- Theatrical release poster
- Directed by: James Gray
- Written by: James Gray; Richard Menello;
- Produced by: Donna Gigliotti; James Gray; Anthony Katagas;
- Starring: Joaquin Phoenix; Gwyneth Paltrow; Vinessa Shaw; Isabella Rossellini; Elias Koteas; Moni Moshonov;
- Cinematography: Joaquin Baca-Asay
- Edited by: John Axelrad
- Music by: Wojciech Kilar
- Production companies: 2929 Productions; Wild Bunch; Tempesta Film;
- Distributed by: Magnolia Pictures
- Release dates: May 19, 2008 (Cannes Film Festival); February 13, 2009 (United States);
- Running time: 110 minutes
- Country: United States
- Language: English
- Box office: $16.3 million

= Two Lovers (2008 film) =

Two Lovers is a 2008 American romantic drama film, directed by James Gray, and starring Joaquin Phoenix, Gwyneth Paltrow, and Vinessa Shaw.
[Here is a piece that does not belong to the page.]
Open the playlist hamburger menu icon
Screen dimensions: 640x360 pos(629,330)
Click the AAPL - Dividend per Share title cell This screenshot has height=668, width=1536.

The film takes its inspiration from Fyodor Dostoyevsky's 1848 short story "White Nights", which had already been turned into a film seven times, first by Luchino Visconti: Le Notti Bianche (1957). It is set in the largely Russian Jewish neighborhood Brighton Beach in New York City, as was Gray's first film Little Odessa. Two Lovers premiered in competition at the 2008 Cannes Film Festival in May. The film was Gray's third to enter the competition at this festival. It was released on February 13, 2009.

==Plot==
Leonard Kraditor walks along a bridge over a stream in Brooklyn before jumping into the water in an attempted suicide. He changes his mind and quickly walks to the home where he resides with his parents. His mother Ruth, seeing him dripping wet, tells her husband Reuben their son has tried it again and it becomes evident that Leonard has attempted suicide before.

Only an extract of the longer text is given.